Testo fornito =
+---+
William T. Vollmann è un autore unico, tanto che sia al lettore sia al critico risulta complesso trovare modelli del passato ai quali possa essersi ispirato o comunque scrittori contemporanei a lui assimilabili. La scrittura di Vollmann è travolgente, un perenne flusso di coscienza razionalizzato da documentate statistiche. La sua cultura consiste nell’immagazzinare ed elaborare tutti gli input che il mondo gli fornisce. Qualunque accadimento – dal più grandioso al più banale – diventano spunto per un racconto, una riflessione. Proprio per questo è complesso definirne l’opera, tanto immensa quanto puntuale.
Da qualche anno Minimum Fax sta compiendo un’azione di recupero portando nuovamente in libreria classici come I racconti dell’arcobaleno, Storie di farfalla e Come un’onda che sale e che scende; tuttavia, è con L’atlante che riusciamo – forse per la prima volta – a inquadrare la produzione tutta di uno degli autori più eccezionali dei nostri tempi.
Un pellegrinaggio
Edito originariamente negli Stati Uniti nel 1996, L’atlante è una delle quattro raccolte di racconti di William T. Vollmann. Questa volta l’autore – più delle altre – intraprende un viaggio fisico e metaforico nei luoghi che l’hanno più influenzato e affascinato. È negli anni di pellegrinaggio, infatti, che documenta tutto ciò che lo circonda, trovando gli spunti per i lavori che gradualmente prendono forma nella sua mente. Sì, perché in Vollmann persiste l’urgenza della scrittura, essa sia pura narrativa o saggistica.
+---+
Consegna = Come riassumeresti in due frasi il testo su William T. Vollmann?

Estratto dei dati =
+---+
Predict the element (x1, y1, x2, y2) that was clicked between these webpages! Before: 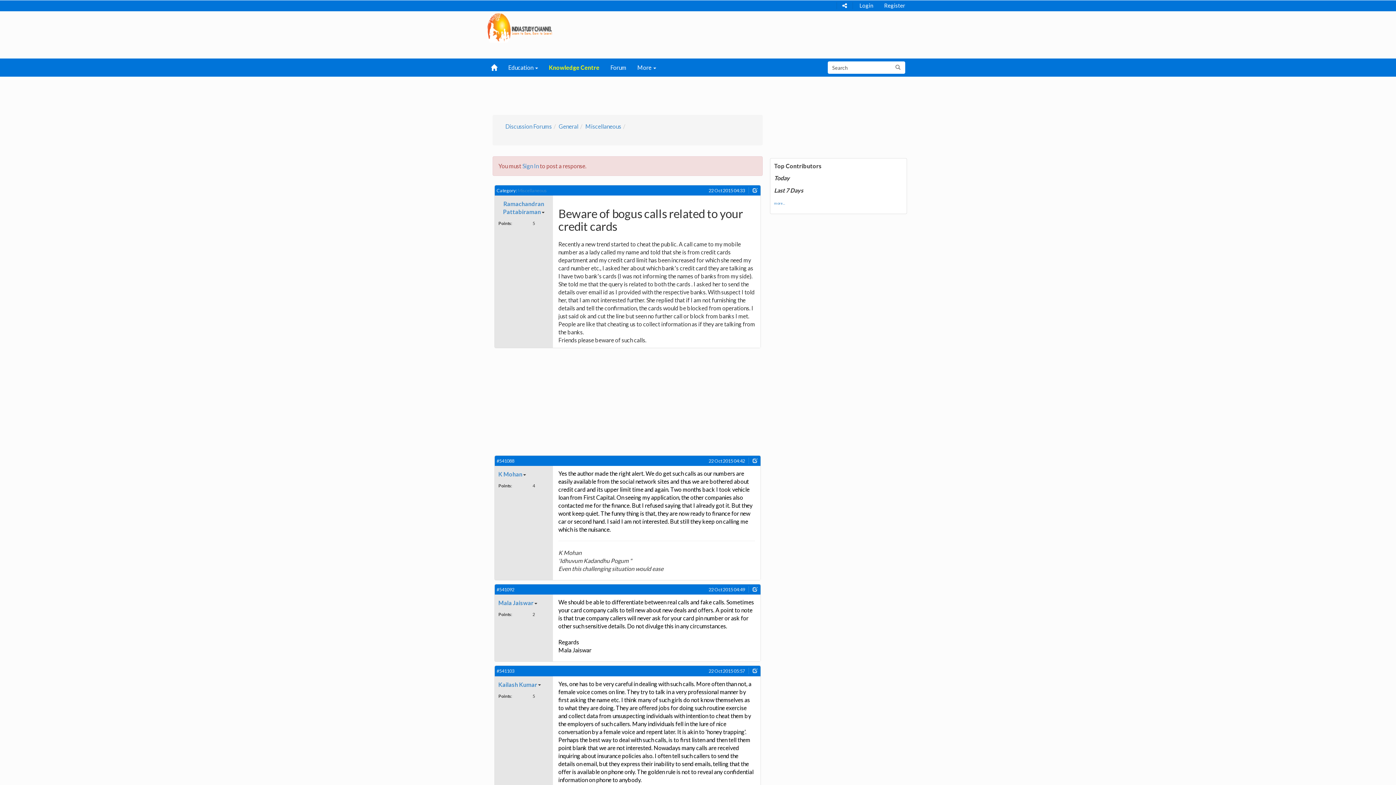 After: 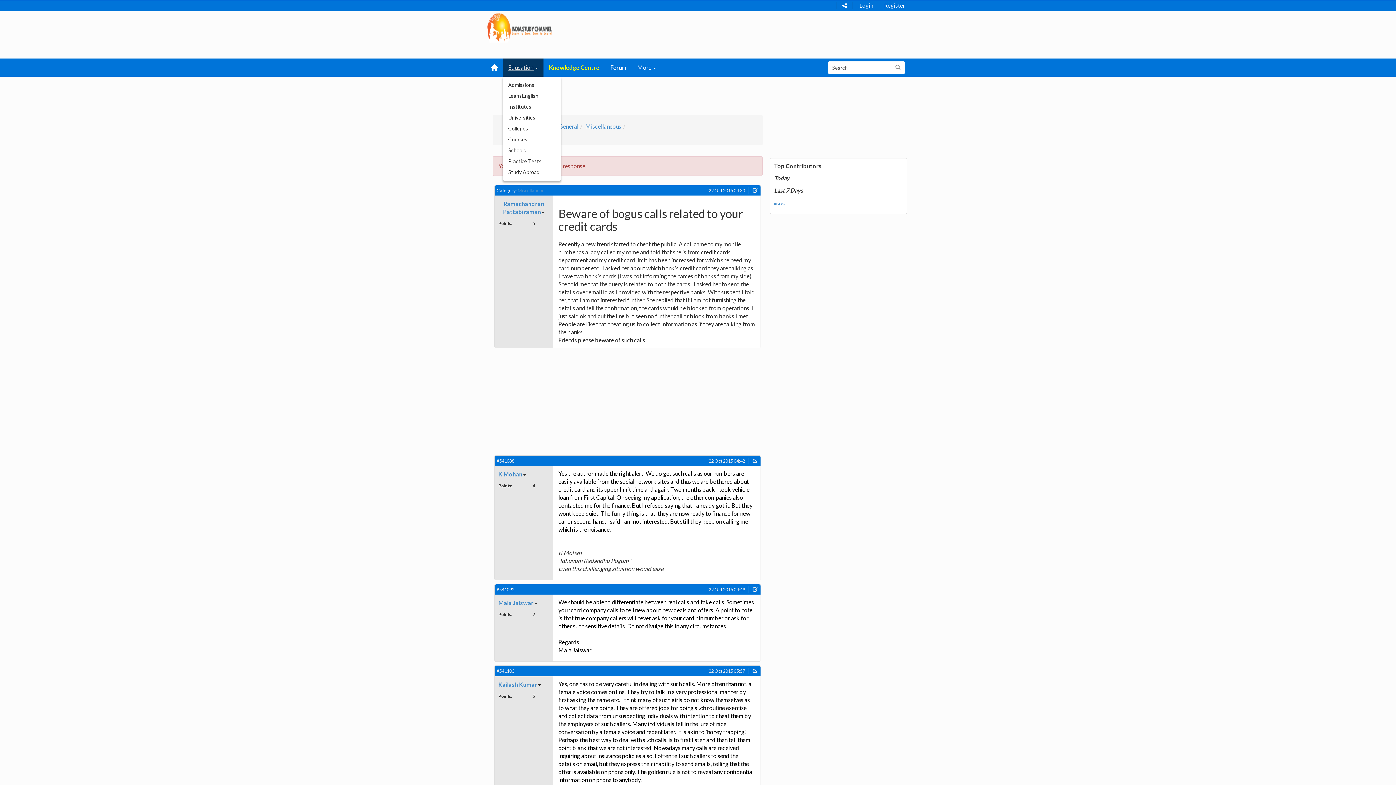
+---+
Esito = William T. Vollmann è un autore unico, dalla scrittura travolgente che trasforma ogni accadimento in spunto per un racconto o una riflessione, e proprio per questo la sua opera è difficile da definire. L'atlante, una delle sue quattro raccolte di racconti, edita negli Stati Uniti nel 1996, è un viaggio fisico e metaforico nei luoghi che più l'hanno influenzato e affascinato e permette di inquadrarne l'intera produzione.